The RTRP program was created to regulate paid tax preparers other than those already under Circular 230’s regulatory structure such as Enrolled Agents, certified public accountants and attorneys. The program required other paid preparers to register with the IRS, pass a competency test and complete specified continuing education annually.
CSEA has been covering this story since the original District Court ruling in early 2013. Readers will recall that the ruling in favor of the plaintiff, by the U.S. District Court for the District of Columbia on January 18, 2013, effectively stopped the IRS from implementing its RTRP program. The IRS filed a motion to suspend the Court-ordered injunction, which was quickly countered by a cleverly crafted memorandum from the plaintiff opposing the defendant’s motion.
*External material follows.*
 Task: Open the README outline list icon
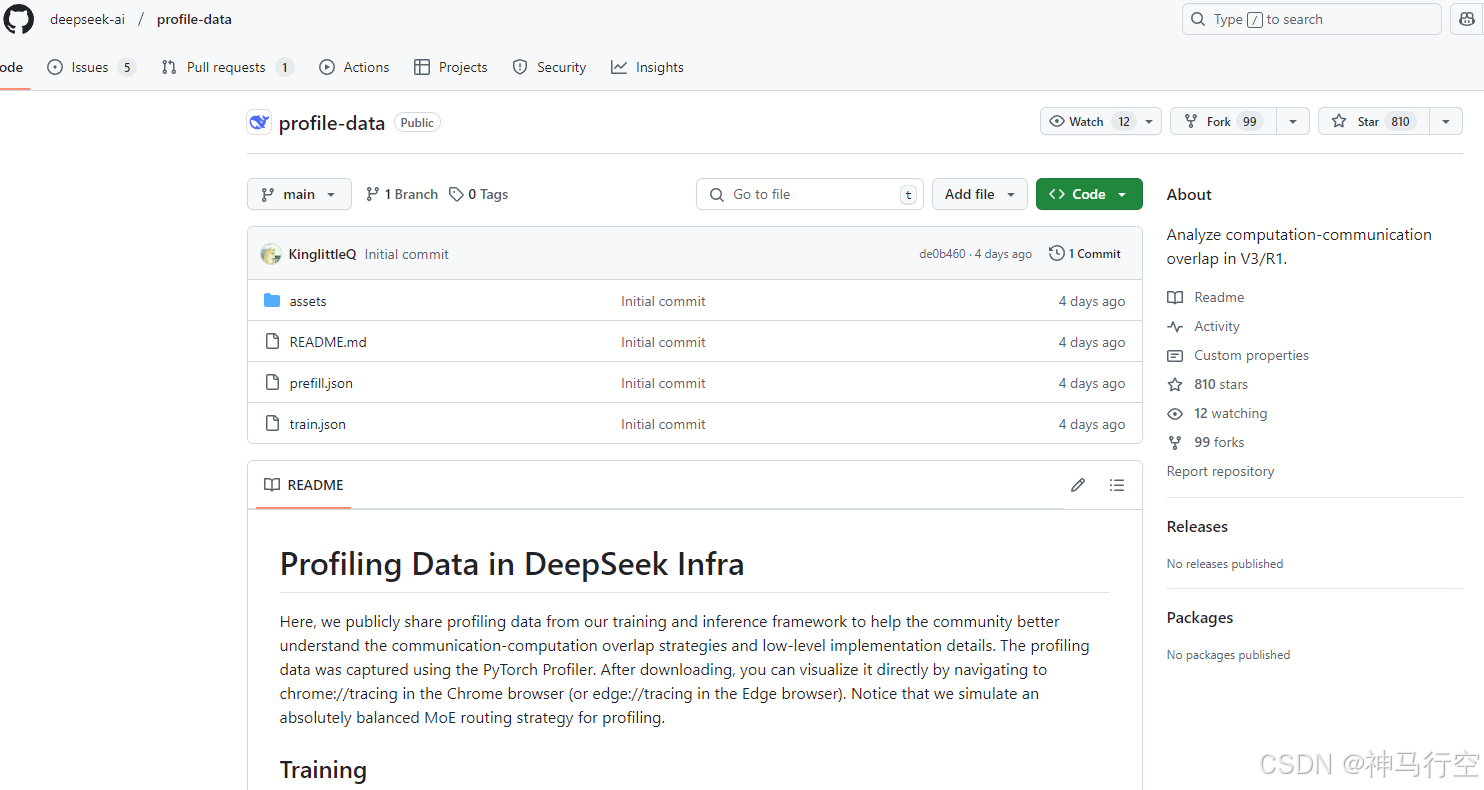(x=1117, y=485)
Just days later, on February 1, 2013, the Court responded to the IRS’ motion to suspend the injunction with a resounding “motion denied”. Now a year later, the Court of Appeals made its final ruling on the matter.
The Court of Appeals for the DC Circuit today concluded that:
“The precise question is whether the IRS’s statutory authority to ‘regulate the practice of representatives of persons before the Department of the Treasury’ encompasses authority to regulate tax-return preparers. The District Court ruled against the IRS, relying on the text, history, structure, and content of the statute. We agree with the District Court that the IRS’s statutory authority under Section 330 cannot be stretched so broadly as to encompass authority to regulate tax-return preparers. We therefore affirm the judgment of the District Court.”
The appeal court examined six considerations when coming to this decision specifically: the meaning of the key statutory term “representatives”; the meaning of the phrase “practice…before the Department of the Treasury”; the history of Section 330; the broader statutory framework; the nature and scope of the authority being claimed by the IRS; and finally, the IRS’s past approach to this statue. (see case here):
As the Court of Appeals stated:
“It might be that allowing the IRS to regulate tax-return preparers more stringently would be wise as a policy matter. But that is a decision for Congress and the President to make if they wish by enacting new legislation. The “role of this court is to apply the statue as it is written – even if we think some other approach might accord with good policy.”